Le choix des quotités d'assurance

La mise en place d'une assurance décès invalidité est donc obligatoire pour obtenir un prêt immobilier, car c'est la compagnie d'assurance qui va rembourser le prêt en cas de décès ou d'invalidité de l'emprunteur. Dans le cas ou il n'y a qu'un seul emprunteur, la situation est simple, l'assurance couvre cet emprunteur unique. Dans le cas où il y a deux emprunteurs, l'assurance peut couvrir séparément chacun des emprunteurs. On appelle la quotité d'assurance la répartition de la couverture entre les emprunteurs.
Les banques demandent en général à ce que cette répartition prenne en compte les revenus de chacun d'entre eux, et leur contribution au remboursement du prêt.
Exemple :  si l'un des emprunteurs a une quotité d'assurance de 60 % (ses revenus représentent 60 % des revenus du ménage), en cas de décès du conjoint qui représente 60 % des revenus, l'assurance prend en charge 60 % des mensualités. Le conjoint survivant continuera à rembourser 40 % des mensualités qu'il remboursait précédemment.

Vous devez donc vous poser la question suivante, si je suis amenée à disparaître, mon conjoint peut il assumer 40% de la mensualité ?

Le choix des quotités d'assurance est donc en général fixé en proportion des revenus de chacun des emprunteurs, le total des quotités devra au minimum être égal à 100%.

En cas de décès, on notera que le conjoint survivant risque de se trouver dans une situation financière plus difficile. La perte de revenus du ménage diminue le montant de revenu disponible après paiement des mensualités. Les autres frais courants (taxe d'habitation, entretien de la voiture, frais de la maison...) ne diminueront pas, et il sera donc probablement plus difficile de faire face aux échéances.

Il est donc conseillé d'envisager un total de quotité supérieur à 100 % pour compenser cette perte de revenu. On pourra ainsi choisir une quotité de 80 % sur la tête du conjoint qui représente 60 % des revenus et 40 % pour le conjoint qui représente 40 % des revenus. En cas de décès, le conjoint survivant devra rembourser seulement 20 % des mensualités et son pouvoir d'achat sera alors mieux préservé.

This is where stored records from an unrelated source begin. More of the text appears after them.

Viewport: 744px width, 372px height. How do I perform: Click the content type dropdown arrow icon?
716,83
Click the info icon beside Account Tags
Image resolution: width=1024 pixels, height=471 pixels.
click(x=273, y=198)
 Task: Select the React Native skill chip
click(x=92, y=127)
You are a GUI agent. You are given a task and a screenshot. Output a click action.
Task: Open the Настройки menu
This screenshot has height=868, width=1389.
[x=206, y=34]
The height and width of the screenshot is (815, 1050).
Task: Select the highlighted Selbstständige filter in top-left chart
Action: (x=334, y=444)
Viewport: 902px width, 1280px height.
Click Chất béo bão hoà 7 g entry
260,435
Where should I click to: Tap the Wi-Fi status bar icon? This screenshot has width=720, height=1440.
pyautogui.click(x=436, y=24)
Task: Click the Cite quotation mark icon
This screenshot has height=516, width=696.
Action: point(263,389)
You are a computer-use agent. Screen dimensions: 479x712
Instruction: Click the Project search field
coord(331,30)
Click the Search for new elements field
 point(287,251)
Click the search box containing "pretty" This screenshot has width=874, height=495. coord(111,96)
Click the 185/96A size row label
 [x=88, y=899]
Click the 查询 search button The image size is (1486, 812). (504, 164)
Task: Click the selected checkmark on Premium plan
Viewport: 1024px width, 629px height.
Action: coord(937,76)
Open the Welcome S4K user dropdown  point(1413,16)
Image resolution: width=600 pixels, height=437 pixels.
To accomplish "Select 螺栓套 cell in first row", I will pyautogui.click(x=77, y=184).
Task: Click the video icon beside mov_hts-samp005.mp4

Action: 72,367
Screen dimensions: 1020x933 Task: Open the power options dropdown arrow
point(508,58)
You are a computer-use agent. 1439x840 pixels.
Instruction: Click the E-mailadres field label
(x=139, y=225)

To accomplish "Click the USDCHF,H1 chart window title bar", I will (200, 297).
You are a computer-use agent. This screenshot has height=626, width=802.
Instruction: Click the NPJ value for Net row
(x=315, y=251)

La meilleure protection reste de choisir d'assurer chacune des têtes à 100 %, pour protéger totalement son conjoint. En cas de décès ou d'invalidité de l'un des conjoints, la compagnie d'assurance rembourse alors 100 % du capital restant dû à la banque. Cette couverture importante entraînera des frais significatifs, puisque dans ce cas les primes d'assurance sont doublées. Ne choisissez pas cette formule si vous êtes déjà bien couvert par une assurance décès/invalidité.

En effet, vous pouvez décider de vous assurer à 100% avec une répartition sur les deux têtes, et protéger votre famille par d’autres moyens que saura vous conseiller votre assureur en dehors de la banque.

Quels sont les risques assurés ?

Les risques suivants peuvent être garantis :

  • l'Invalidité Absolue et Définitive (ou Permanente et Absolue) : c'est-à-dire une invalidité physique ou intellectuelle qui vous rend définitivement incapable d'exercer une activité rémunérée et vous oblige à avoir l'assistance permanente d'une tierce personne pour les actes de la vie courante.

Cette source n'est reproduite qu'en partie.